Canada will impose a provisional 25% tariff on seven steel products from Oct. 25 to prevent the diversion of foreign steel imports into the country in the wake of duties imposed on steel products exported to the U.S. from across the globe.
The new tariff will be applied in cases where the level of imports from trading partners exceeds historical norms, Canada's Department of Finance said. The products affected are heavy plate, concrete reinforcing bar, energy tubular products, hot-rolled sheet, pre-painted steel, stainless steel wire and wire rod.
The provisional tariffs will remain in place for 200 days. The Canadian International Trade Tribunal will carry out an inquiry to determine if final safeguards are required.
Canada also announced that companies will be granted relief from tariffs on imports of steel, aluminum and other products from the U.S. under extraordinary circumstances, such as a lack of supply in the domestic market.

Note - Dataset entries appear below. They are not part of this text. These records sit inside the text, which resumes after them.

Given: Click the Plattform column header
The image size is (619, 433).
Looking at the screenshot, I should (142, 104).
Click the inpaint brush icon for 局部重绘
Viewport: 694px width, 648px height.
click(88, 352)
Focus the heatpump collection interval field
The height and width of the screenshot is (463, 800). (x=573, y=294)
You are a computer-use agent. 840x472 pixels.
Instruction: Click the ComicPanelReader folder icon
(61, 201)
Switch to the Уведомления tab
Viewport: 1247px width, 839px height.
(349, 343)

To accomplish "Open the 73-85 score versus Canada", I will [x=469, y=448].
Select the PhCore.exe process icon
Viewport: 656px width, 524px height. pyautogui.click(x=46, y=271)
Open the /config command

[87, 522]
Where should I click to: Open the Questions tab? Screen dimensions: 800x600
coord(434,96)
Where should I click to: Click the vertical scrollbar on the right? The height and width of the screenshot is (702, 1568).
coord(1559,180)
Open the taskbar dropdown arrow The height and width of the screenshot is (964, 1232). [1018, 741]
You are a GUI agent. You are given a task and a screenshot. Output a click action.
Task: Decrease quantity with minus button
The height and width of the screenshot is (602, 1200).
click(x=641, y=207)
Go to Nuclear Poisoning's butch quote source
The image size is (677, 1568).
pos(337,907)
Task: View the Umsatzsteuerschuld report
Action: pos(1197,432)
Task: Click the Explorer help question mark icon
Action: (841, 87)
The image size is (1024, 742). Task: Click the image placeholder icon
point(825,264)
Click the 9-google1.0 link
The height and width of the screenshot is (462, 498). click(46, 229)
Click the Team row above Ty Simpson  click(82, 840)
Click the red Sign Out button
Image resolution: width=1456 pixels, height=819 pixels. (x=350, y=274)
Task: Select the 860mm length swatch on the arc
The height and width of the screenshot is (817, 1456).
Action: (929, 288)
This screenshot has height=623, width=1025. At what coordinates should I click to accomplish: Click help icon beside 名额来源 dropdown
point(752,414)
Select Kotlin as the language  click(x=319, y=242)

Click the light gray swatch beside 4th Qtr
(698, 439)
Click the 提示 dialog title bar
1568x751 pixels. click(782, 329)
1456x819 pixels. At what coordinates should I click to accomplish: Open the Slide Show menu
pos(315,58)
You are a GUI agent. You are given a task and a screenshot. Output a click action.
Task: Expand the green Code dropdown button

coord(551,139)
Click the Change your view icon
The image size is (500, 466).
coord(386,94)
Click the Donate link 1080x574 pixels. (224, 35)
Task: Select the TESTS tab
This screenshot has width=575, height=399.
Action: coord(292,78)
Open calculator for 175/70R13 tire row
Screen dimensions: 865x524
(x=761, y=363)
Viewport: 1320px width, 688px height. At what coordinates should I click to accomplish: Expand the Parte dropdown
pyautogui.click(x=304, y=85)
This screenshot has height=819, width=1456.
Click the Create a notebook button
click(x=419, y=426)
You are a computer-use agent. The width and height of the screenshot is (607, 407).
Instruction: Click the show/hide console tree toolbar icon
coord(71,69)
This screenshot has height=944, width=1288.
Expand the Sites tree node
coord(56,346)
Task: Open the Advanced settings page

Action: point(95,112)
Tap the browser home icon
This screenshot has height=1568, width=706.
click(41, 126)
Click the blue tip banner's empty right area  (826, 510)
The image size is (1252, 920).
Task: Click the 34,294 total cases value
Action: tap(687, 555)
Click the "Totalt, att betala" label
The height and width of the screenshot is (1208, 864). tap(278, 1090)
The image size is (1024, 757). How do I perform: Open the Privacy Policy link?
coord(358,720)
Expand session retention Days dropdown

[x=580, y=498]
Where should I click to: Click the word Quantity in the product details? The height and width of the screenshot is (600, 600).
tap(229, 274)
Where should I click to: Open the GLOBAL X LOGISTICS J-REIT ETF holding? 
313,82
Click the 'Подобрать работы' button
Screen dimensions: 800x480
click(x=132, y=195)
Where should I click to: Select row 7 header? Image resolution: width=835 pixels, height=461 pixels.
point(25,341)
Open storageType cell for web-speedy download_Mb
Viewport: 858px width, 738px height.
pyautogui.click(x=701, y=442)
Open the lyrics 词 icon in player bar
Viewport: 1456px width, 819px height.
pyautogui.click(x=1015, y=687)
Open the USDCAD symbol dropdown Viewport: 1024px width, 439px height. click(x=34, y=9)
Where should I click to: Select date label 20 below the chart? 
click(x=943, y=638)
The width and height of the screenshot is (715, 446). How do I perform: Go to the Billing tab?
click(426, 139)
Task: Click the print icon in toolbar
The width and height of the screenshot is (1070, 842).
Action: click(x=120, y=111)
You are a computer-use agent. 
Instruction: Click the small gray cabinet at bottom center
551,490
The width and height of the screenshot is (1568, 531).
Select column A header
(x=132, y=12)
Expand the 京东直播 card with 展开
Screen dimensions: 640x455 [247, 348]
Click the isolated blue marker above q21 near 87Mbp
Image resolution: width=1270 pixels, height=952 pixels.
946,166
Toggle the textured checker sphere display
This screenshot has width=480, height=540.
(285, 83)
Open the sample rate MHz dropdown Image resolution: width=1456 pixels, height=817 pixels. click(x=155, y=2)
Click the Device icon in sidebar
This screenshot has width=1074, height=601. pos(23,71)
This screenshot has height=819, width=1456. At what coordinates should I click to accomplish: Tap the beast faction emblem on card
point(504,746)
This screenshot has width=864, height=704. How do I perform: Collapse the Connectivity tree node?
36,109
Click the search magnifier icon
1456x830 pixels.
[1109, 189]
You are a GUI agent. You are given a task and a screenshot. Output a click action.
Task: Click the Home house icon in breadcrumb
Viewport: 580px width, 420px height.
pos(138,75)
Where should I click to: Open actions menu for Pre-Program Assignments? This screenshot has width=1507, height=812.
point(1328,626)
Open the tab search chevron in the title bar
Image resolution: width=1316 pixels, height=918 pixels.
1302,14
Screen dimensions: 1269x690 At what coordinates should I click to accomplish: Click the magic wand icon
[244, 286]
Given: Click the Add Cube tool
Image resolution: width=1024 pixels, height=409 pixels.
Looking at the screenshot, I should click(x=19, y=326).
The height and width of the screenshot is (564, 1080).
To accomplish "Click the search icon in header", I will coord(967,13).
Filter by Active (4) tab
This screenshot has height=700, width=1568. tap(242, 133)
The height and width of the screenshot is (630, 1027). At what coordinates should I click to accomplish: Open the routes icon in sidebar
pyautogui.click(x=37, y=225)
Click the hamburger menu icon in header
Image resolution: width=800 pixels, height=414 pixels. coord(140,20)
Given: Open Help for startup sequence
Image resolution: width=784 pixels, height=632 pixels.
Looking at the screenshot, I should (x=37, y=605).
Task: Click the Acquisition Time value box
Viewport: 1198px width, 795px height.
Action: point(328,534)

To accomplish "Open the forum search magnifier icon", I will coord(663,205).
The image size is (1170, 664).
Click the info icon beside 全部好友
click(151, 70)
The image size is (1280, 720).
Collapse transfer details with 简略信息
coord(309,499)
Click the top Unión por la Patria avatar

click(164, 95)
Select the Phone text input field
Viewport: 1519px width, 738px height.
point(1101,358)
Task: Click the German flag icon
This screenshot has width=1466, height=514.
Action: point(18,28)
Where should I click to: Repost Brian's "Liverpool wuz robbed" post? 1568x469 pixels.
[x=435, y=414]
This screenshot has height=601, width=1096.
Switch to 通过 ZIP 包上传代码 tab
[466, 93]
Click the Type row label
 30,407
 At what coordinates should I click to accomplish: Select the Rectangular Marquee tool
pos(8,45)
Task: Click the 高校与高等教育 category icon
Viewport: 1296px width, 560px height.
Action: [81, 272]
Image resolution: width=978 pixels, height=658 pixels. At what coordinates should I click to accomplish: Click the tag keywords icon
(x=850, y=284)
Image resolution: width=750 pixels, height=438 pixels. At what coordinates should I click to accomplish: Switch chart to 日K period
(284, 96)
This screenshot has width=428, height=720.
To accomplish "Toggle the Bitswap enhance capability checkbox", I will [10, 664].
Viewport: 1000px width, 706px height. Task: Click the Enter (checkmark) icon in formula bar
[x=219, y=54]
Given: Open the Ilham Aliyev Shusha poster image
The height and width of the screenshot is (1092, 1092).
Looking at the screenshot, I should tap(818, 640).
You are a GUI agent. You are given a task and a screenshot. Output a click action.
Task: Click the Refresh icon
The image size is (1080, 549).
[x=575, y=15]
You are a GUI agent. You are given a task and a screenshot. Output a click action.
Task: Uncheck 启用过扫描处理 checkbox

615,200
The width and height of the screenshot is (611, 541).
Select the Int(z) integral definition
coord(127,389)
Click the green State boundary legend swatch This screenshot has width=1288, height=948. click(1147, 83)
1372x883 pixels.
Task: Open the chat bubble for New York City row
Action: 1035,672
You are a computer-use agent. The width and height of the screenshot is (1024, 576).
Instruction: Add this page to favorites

The country had imposed retaliatory tariffs on C$16.6 billion of steel, aluminum and other products from the U.S. in July after Washington imposed a 25% tariff on global steel imports in March.
"Relief is only provided where warranted by exceptional circumstances, and Canadian countermeasures on U.S. imports continue to apply. The government will continue to assess, on a case-by-case basis, relief applications based on market conditions including supply shortages," the department said.
Mexico's economy ministry said it will take necessary measures to protect Mexican steel exporters from the Canadian tariffs in the short term, and will use all available mechanisms under the North American Free Trade Agreement and the World Trade Organization until all Mexican steel products are excluded from Canada's planned surtaxes.
The NAFTA is set to be replaced by the U.S.-Mexico-Canada Agreement.